2. “‘God’s kingdom’ in
the preaching of Jesus refers not to postmortem destiny, not to our escape from
this world into another one, but to God’s sovereign rule coming ‘on earth as it
is in heaven.’ The roots of the misunderstanding go very deep, not least into
the residual Platonism that has infected whole swaths of Christian thinking and
has misled people into supposing that Christians are meant to devalue this
present world and our present bodies & regard them as shabby or shameful.”
Why is this wrong?
Why is this wrong?
3. “Likewise, the
pictures of heaven in the book of Revelation have been much misunderstood. The
wonderful description in Revelation 4 and 5 of the twenty-four elders casting
their crowns before the throne of God and the lamb, beside the sea of glass, is
not, despite one of Charles Wesley’s great hymns, a picture of the last day,
with all the redeemed in heaven at last. It is a picture of present reality,
the heavenly dimension of our present life. Heaven, in the Bible, is not a
future destiny but the other, hidden, dimension of our ordinary life—God’s
dimension, if you like. God made heaven and earth; at the last he will remake
both and join them together forever. And when we come to the picture of the
actual end in Revelation 21–22, we find not ransomed souls making their way to
a disembodied heaven, but rather the new Jerusalem coming down from heaven to
earth, uniting the two in a lasting embrace.”
Why is this distinction so crucial
to our faith?
4. “Most Christians
today, I fear, never think about this from one year to the next. They remain
satisfied with what is at best a truncated and distorted version of the great
biblical hope. Indeed, the popular picture is reinforced again and again in
hymns, prayers, monuments, and even quite serious works of theology and
history.
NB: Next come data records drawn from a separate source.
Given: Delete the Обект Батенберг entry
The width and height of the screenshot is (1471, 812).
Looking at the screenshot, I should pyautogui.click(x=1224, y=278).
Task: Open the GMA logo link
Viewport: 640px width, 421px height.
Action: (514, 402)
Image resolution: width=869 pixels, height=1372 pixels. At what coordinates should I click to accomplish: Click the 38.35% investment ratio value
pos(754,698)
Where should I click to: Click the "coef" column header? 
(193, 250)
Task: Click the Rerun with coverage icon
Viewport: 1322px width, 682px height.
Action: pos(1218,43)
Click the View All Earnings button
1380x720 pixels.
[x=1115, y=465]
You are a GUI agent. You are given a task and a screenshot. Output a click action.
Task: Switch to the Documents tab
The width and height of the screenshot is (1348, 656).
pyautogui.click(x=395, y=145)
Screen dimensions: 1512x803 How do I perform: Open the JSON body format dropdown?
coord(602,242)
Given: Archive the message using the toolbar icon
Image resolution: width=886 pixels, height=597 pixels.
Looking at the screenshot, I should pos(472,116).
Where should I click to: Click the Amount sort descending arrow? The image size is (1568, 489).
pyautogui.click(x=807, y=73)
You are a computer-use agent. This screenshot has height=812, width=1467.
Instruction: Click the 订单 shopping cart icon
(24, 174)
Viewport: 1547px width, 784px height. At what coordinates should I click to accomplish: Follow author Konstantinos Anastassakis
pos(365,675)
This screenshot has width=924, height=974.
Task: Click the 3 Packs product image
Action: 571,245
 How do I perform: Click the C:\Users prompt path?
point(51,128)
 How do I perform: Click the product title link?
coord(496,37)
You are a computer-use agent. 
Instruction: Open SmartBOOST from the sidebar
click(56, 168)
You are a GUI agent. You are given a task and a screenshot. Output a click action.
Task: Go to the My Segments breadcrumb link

It is simply assumed that the word heaven is the appropriate term for
the ultimate destination, the final home, and that the language of
resurrection, and of the new earth as well as the new heavens, must somehow be
fitted into that.”
Where do we still see this?
5. “As the argument of
this book develops, it will become clear that we cannot simply regard this as a
problem at which we simply shrug our shoulders and say, ‘Well, there are different
views on these topics.’ What we say about death and resurrection gives shape
and color to everything else. If we are not careful, we will offer merely a ‘hope’
that is no longer a surprise, no longer able to transform lives and communities
in the present, no longer generated by the resurrection of Jesus himself and
looking forward to the promised new heavens and new earth. Hymns, the Christian
year, and ceremonies of death all tell a similar story. Perhaps equally
important is the larger theology, and the wider worldview, accompanying the
contemporary muddle.”
So how do we change?
So how do we change?
6. “Our task in the present—of which this book, God willing,
may form part—is to live as resurrection people in between Easter and the final
day, with our Christian life, corporate and individual, in both worship and
mission, as a sign of the first and a foretaste of the second.”
What
does it mean to live as “Resurrection people?”